# TEXTE CITÉ:

-----

Fatwa des savants de l’Iftâ sur l’Irjâ

Fatwa des savants de l’Iftâ sur l’Irjâ

 

 

Louange à Allah, et que les éloges et le salut d’Allah soient sur le dernier des Prophètes…

Le comité permanent des savants chargé des recherches et des avis juridiques a pris connaissance des nombreuses questions posées à son éminence le Mufti général pour une fatwa du comité général de l’organisation des grands savants sous les numéros : n°5411 daté du 7/11/1420 de l’Hégire, n°1026 daté du 17/2/1421, n°1016 daté du 7/2/1421, n°1395 daté du 8/3/1421, n°1650 daté du 17/3/1421, n°1893 daté du 25/3/1421, et n°2106 daté du 7/4/1421.

 

La question est :

   « Il est apparu ces derniers temps, de façon effrayante, une idéologie nommée Al-Irjâ [1], que beaucoup d’auteurs ont entrepris de  propager. Ils s’appuient pour cela sur des citations tronquées de Shaykh Al-Islam Ibn Taymiyyah, ce qui a eu pour conséquence de jeter dans la confusion beaucoup de gens concernant la définition de Al-Îmân (la foi), vu que ces personnes répandant cette pensée cherchent à exclure les œuvres de la définition de Al-Îmân. Ils prétendent que celui qui délaisse l’ensemble des œuvres sera tout de même sauvé de l’Enfer. Cela pousse les gens à tomber dans les choses répréhensibles, comme l’association ou l’apostasie, à partir du moment où ces personnes, en se basant sur cette idéologie, pensent que Al-Îmân leur est assuré, même s’ils n’accomplissent pas les obligations, ne délaissent pas les interdits, et n’œuvrent selon aucun des préceptes de l’Islam. Il n’y a aucun doute que cette idéologie comporte un danger certain contre les sociétés muslims et ce qui concerne les questions de croyance (cAqîdah) et d’adorations.

-----

# DONNÉES FOURNIES:

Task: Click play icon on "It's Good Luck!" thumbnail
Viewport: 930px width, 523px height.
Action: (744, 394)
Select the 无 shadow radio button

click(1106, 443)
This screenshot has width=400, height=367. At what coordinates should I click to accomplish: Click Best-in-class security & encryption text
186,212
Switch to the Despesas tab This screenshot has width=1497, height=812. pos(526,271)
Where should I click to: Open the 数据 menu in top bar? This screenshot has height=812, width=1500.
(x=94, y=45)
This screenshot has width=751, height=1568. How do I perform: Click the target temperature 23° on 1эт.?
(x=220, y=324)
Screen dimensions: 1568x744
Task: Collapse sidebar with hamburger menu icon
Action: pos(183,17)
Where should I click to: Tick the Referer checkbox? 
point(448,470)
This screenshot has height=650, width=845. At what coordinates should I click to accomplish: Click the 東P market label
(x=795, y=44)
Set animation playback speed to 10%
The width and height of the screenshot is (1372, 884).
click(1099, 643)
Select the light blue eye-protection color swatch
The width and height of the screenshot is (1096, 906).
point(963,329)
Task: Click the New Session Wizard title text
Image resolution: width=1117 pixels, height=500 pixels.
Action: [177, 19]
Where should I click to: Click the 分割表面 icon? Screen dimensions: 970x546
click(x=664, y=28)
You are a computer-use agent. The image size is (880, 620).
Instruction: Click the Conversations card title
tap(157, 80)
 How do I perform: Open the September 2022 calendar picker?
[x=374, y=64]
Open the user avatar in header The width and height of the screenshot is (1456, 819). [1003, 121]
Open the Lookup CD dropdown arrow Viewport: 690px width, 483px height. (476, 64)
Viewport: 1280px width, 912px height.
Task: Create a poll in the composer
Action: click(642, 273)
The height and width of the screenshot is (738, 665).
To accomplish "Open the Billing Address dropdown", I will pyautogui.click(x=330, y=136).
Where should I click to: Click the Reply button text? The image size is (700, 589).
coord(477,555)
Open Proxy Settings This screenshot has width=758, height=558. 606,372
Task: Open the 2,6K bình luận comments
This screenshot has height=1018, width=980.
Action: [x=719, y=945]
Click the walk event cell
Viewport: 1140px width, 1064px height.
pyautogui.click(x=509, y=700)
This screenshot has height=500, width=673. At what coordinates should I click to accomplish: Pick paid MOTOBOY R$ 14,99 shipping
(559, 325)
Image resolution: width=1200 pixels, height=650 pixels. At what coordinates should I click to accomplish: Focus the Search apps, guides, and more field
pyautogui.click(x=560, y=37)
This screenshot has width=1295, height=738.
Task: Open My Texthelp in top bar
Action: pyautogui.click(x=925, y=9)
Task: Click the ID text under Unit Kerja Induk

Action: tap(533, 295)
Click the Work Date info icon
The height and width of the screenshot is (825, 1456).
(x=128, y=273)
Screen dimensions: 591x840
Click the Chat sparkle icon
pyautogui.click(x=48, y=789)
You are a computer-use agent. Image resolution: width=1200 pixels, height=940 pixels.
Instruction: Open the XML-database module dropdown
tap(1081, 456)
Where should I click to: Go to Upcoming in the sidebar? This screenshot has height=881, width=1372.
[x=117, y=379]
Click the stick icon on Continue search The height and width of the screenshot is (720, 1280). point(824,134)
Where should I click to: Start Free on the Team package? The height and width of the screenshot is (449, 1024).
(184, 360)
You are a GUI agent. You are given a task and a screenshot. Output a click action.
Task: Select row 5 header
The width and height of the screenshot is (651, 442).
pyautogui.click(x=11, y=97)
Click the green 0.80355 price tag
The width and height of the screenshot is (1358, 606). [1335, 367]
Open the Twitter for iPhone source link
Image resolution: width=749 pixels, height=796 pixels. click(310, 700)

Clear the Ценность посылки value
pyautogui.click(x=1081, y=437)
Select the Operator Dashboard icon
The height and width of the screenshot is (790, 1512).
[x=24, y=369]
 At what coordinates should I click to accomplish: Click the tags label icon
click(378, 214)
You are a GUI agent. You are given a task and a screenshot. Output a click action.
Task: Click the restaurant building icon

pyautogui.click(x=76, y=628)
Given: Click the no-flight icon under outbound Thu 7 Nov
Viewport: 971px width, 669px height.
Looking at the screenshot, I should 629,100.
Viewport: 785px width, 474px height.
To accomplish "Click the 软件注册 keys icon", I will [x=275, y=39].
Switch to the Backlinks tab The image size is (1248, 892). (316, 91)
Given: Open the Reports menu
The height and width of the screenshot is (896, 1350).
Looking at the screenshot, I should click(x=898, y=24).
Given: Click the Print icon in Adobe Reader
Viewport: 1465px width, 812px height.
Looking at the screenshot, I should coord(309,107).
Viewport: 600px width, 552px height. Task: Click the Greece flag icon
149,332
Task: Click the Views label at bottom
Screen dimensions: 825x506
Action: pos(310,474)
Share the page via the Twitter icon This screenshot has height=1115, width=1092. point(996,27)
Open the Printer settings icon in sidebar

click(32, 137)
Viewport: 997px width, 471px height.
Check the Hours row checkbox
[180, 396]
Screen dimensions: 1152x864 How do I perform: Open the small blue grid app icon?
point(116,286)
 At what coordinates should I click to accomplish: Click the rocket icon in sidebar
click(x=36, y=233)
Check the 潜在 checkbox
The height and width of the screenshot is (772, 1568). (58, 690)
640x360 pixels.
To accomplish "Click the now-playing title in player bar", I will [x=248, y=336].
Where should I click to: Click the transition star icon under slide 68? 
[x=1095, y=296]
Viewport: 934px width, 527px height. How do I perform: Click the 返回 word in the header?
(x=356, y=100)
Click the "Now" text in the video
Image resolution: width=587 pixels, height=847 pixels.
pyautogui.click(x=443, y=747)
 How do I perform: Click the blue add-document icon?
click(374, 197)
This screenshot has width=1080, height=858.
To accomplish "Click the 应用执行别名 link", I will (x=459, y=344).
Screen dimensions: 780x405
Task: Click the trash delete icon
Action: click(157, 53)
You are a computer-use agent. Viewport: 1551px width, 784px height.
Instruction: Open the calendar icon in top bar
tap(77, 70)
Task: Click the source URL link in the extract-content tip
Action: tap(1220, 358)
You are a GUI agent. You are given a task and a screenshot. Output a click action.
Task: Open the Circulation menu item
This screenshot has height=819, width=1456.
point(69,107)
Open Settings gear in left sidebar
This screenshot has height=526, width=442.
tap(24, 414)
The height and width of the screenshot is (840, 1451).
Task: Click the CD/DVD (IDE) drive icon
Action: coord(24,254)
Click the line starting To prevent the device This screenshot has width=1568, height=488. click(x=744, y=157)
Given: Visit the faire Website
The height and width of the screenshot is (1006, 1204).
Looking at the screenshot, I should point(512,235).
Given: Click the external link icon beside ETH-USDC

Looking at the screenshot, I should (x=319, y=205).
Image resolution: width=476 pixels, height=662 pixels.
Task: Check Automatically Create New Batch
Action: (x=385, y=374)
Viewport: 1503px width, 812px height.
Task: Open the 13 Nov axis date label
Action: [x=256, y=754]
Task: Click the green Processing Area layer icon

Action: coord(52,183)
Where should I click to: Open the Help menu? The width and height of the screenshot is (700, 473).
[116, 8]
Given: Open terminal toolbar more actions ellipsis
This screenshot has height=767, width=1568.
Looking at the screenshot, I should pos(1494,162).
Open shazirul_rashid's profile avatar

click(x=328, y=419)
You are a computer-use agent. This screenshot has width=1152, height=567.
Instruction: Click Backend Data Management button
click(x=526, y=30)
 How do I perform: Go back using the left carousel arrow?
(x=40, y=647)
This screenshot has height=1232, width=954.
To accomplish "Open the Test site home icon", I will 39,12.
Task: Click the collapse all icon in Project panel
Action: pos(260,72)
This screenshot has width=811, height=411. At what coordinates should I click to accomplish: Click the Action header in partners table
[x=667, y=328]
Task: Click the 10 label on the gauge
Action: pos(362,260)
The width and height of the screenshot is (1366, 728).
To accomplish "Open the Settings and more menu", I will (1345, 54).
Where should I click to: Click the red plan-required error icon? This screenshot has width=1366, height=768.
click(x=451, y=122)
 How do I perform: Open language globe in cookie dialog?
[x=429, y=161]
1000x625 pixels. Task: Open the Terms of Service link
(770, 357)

-----

# CONSIGNES:
• a. Reproduisez fidèlement le passage de la fatwa sur l'Irjâ qui va de « Le comité permanent » à « daté du 7/4/1421. ».
• b. Répondez aux questions suivantes à partir de la fatwa sur l'Irjâ.
(i) Quel numéro porte la question datée du 7/11/1420 de l'Hégire ?
(ii) Sur les citations de quel savant les auteurs qui propagent l'Irjâ s'appuient-ils ?
(iii) Selon eux, quel sort attend celui qui délaisse l'ensemble des œuvres ?
• c. Réécrivez de façon plus concise le paragraphe de la fatwa sur l'Irjâ qui commence par « Il est apparu ces derniers temps », en conservant ses faits essentiels.

# RÉPONSES:
• a.
Le comité permanent des savants chargé des recherches et des avis juridiques a pris connaissance des nombreuses questions posées à son éminence le Mufti général pour une fatwa du comité général de l’organisation des grands savants sous les numéros : n°5411 daté du 7/11/1420 de l’Hégire, n°1026 daté du 17/2/1421, n°1016 daté du 7/2/1421, n°1395 daté du 8/3/1421, n°1650 daté du 17/3/1421, n°1893 daté du 25/3/1421, et n°2106 daté du 7/4/1421.

• b.
(i) Le n°5411.
(ii) Sur des citations tronquées de Shaykh Al-Islam Ibn Taymiyyah.
(iii) Ils prétendent qu'il sera tout de même sauvé de l'Enfer.

• c. Une idéologie nommée Al-Irjâ est apparue récemment de façon effrayante. Beaucoup d'auteurs la propagent en s'appuyant sur des citations tronquées de Shaykh Al-Islam Ibn Taymiyyah. Ils sèment ainsi la confusion sur la définition de Al-Îmân, dont ils veulent exclure les œuvres. Selon eux, celui qui délaisse l'ensemble des œuvres sera tout de même sauvé de l'Enfer. Se croyant assurés de la foi même sans accomplir les obligations ni délaisser les interdits, les gens tombent alors dans l'association ou l'apostasie. Cette idéologie représente un danger certain pour les sociétés musulmanes, en matière de croyance et d'adorations.